Kryo-based serialization for Akka
Clone or download
romix Merge pull request #115 from ivanopagano/patch-1
Correct copy-paste typo for `kryoAESKey`
Latest commit bda6189 Mar 28, 2017

README.md

akka-kryo-serialization - kryo-based serializers for Scala and Akka

This library provides custom Kryo-based serializers for Scala and Akka. It can be used for more efficient akka actor's remoting.

It can also be used for a general purpose and very efficient Kryo-based serialization of such Scala types like Option, Tuple, Enumeration and most of Scala's collection types.

Features

  • It is more efficient than Java serialization - both in size and speed
  • Does not require any additional build steps like compiling proto files, when using protobuf serialization
  • Almost any Scala and Java class can be serialized using it without any additional configuration or code changes
  • Efficient serialization of such Scala types like Option, Tuple, Enumeration, most of Scala's collection types
  • Greatly improves performance of Akka's remoting
  • Supports transparent AES encryption and different modes of compression
  • Apache 2.0 license

How to use this library in your project

We provide several versions of the libraray:

  • v0.5.1 is build against Akka-2.4 and Kryo-4.0 and is available for Scala-2.11 and Scala-2.12
  • v0.4.2 is build against Akka-2.4 and Kryo-3.0 and is available for Scala-2.11
  • v0.3.3 is build against Akka-2.3 and in available for Scala-2.10 and 2.11

To use this serializer, you need to do two things:

  • Include a dependency on this library into your project:

    libraryDependencies += "com.github.romix.akka" %% "akka-kryo-serialization" % "0.5.1"

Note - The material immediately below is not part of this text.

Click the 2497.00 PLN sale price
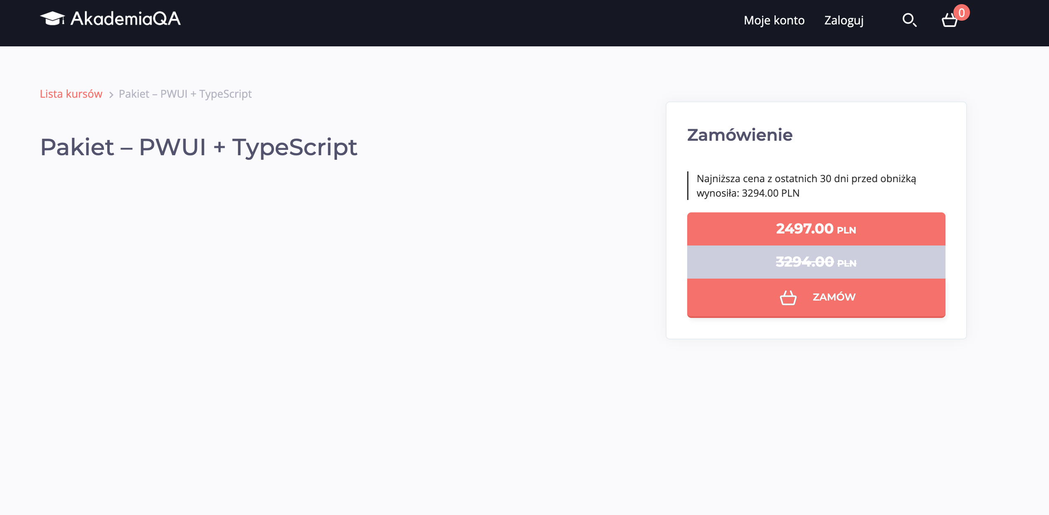1049x515 pixels. point(816,229)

    or if you need Kryo-3.0 compatibility:

    libraryDependencies += "com.github.romix.akka" %% "akka-kryo-serialization" % "0.4.2"

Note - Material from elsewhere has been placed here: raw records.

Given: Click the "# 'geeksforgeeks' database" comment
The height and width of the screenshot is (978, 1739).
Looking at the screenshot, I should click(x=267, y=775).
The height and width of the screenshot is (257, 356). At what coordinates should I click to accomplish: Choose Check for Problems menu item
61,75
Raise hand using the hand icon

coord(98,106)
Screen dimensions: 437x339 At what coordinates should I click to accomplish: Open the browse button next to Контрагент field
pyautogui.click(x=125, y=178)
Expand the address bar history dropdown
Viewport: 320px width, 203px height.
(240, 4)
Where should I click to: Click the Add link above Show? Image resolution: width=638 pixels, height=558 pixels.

    or if you are building for Akka-2.3 or Scala-2.10:

    libraryDependencies += "com.github.romix.akka" %% "akka-kryo-serialization" % "0.3.3"

  • Add some new elements to your Akka configuration file, e.g. application.conf

Which Maven repository contains this library?

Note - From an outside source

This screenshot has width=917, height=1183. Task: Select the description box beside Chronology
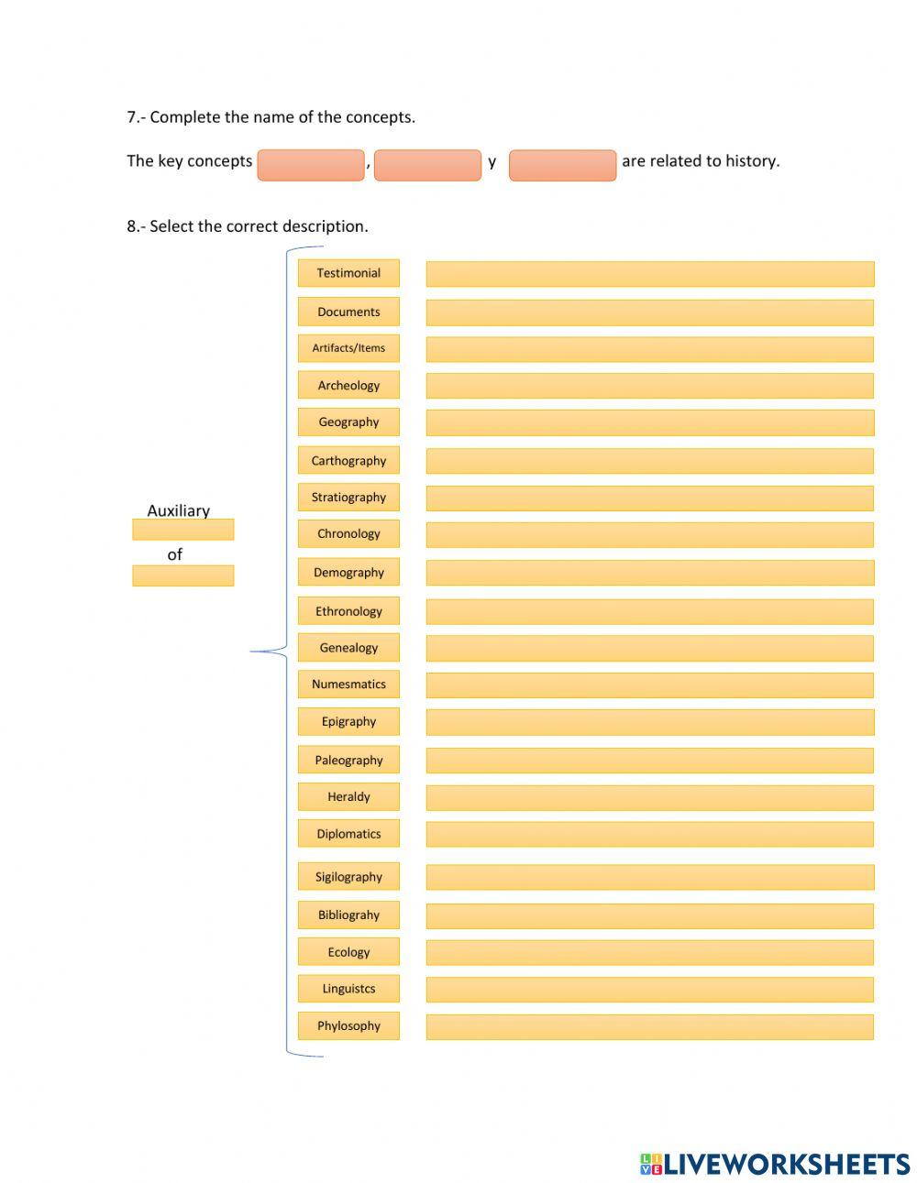pyautogui.click(x=649, y=534)
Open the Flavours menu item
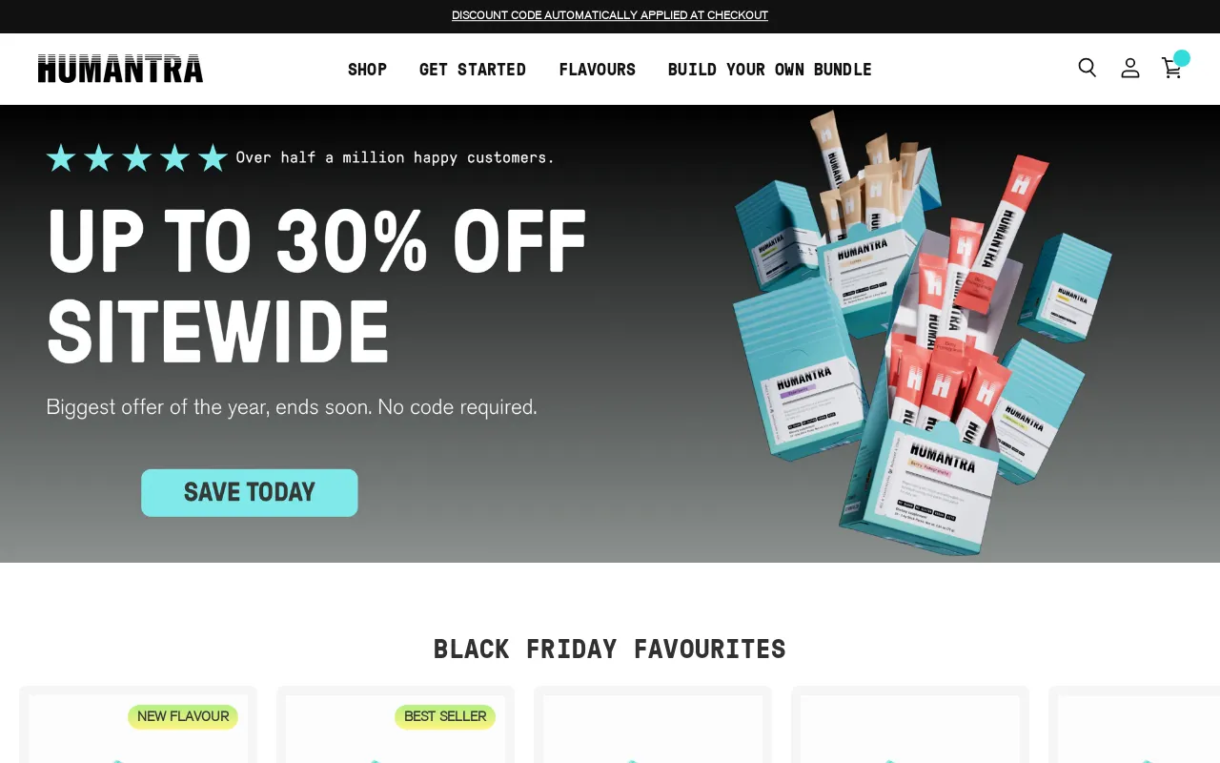Image resolution: width=1220 pixels, height=763 pixels. (x=597, y=70)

You can find the JARs on Sonatype Maven repository.

Please use the following fragment in your pom.xml:

To use the official release of akka-kryo-serialization, please use the following snippet in your pom.xml

    <repository>
        <snapshots>
            <enabled>false</enabled>
        </snapshots>
        <id>central</id>
        <name>Maven Central Repository</name>
        <url>http://repo1.maven.org/maven2</url>
    </repository>

    <dependency>
        <groupId>com.github.romix.akka</groupId>
        <artifactId>akka-kryo-serialization_2.11</artifactId>
        <version>0.5.1</version>
    </dependency>

If you want to test the latest snapshot of this library, please use the following snippet in your pom.xml

    <repository>
       <id>sonatype-snapshots</id>
       <name>sonatype snapshots repo</name>
       <url>https://oss.sonatype.org/content/repositories/snapshots</url>
    </repository>

    <dependency>
       <groupId>com.github.romix.akka</groupId>
       <artifactId>akka-kryo-serialization_2.11</artifactId>
        <version>0.5.2-SNAPSHOT</version>
    </dependency>

For your SBT project files, you can use the following coordinates:

"com.github.romix.akka" %% "akka-kryo-serialization" % "0.5.1"

or

"com.github.romix.akka" %% "akka-kryo-serialization" % "0.4.2"

or

"com.github.romix.akka" %% "akka-kryo-serialization" % "0.3.3"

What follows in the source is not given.